───── Dataset rows
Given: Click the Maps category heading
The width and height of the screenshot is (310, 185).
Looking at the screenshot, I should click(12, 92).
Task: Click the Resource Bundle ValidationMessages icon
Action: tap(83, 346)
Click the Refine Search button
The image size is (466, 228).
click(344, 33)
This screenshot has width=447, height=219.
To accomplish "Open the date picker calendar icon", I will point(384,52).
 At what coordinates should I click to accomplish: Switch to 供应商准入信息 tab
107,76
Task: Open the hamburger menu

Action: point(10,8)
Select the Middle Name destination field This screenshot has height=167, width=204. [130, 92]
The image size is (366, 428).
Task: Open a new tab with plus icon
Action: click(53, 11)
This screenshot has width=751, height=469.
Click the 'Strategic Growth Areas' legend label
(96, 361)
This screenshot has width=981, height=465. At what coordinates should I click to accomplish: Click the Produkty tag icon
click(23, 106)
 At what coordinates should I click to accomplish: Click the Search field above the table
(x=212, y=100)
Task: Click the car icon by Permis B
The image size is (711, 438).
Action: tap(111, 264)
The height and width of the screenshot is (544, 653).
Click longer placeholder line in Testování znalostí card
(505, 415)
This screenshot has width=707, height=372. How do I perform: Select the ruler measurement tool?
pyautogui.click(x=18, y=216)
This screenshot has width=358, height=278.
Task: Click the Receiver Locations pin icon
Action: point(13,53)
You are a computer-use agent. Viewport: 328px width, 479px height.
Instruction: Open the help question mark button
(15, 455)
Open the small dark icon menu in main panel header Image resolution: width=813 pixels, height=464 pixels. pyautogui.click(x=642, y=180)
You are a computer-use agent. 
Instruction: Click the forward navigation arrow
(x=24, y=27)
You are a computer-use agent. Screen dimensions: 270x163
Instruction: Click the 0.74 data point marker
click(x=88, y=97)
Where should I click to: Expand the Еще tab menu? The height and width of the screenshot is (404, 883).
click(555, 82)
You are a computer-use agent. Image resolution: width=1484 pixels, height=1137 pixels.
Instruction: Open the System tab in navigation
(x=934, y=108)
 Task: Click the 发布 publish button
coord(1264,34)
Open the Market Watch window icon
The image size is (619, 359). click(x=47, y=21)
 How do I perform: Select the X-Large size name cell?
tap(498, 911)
──────────
> **What needs to be done**:
Rename "Instruction" to "Goal" in the records, starting at the line that contains "At what coordinates should I click to accomplish: Switch" and ending at the end of the records. Reproduce only those lines and leave everything else in them unchanged.

> **In response**:
 At what coordinates should I click to accomplish: Switch to 供应商准入信息 tab
107,76
Task: Open the hamburger menu

Action: point(10,8)
Select the Middle Name destination field This screenshot has height=167, width=204. [130, 92]
The image size is (366, 428).
Task: Open a new tab with plus icon
Action: click(53, 11)
This screenshot has width=751, height=469.
Click the 'Strategic Growth Areas' legend label
(96, 361)
This screenshot has width=981, height=465. At what coordinates should I click to accomplish: Click the Produkty tag icon
click(23, 106)
 At what coordinates should I click to accomplish: Click the Search field above the table
(x=212, y=100)
Task: Click the car icon by Permis B
The image size is (711, 438).
Action: tap(111, 264)
The height and width of the screenshot is (544, 653).
Click longer placeholder line in Testování znalostí card
(505, 415)
This screenshot has width=707, height=372. How do I perform: Select the ruler measurement tool?
pyautogui.click(x=18, y=216)
This screenshot has width=358, height=278.
Task: Click the Receiver Locations pin icon
Action: point(13,53)
You are a computer-use agent. Viewport: 328px width, 479px height.
Goal: Open the help question mark button
(15, 455)
Open the small dark icon menu in main panel header Image resolution: width=813 pixels, height=464 pixels. pyautogui.click(x=642, y=180)
You are a computer-use agent. 
Goal: Click the forward navigation arrow
(x=24, y=27)
You are a computer-use agent. Screen dimensions: 270x163
Goal: Click the 0.74 data point marker
click(x=88, y=97)
Where should I click to: Expand the Еще tab menu? The height and width of the screenshot is (404, 883).
click(555, 82)
You are a computer-use agent. Image resolution: width=1484 pixels, height=1137 pixels.
Goal: Open the System tab in navigation
(x=934, y=108)
 Task: Click the 发布 publish button
coord(1264,34)
Open the Market Watch window icon
The image size is (619, 359). click(x=47, y=21)
 How do I perform: Select the X-Large size name cell?
tap(498, 911)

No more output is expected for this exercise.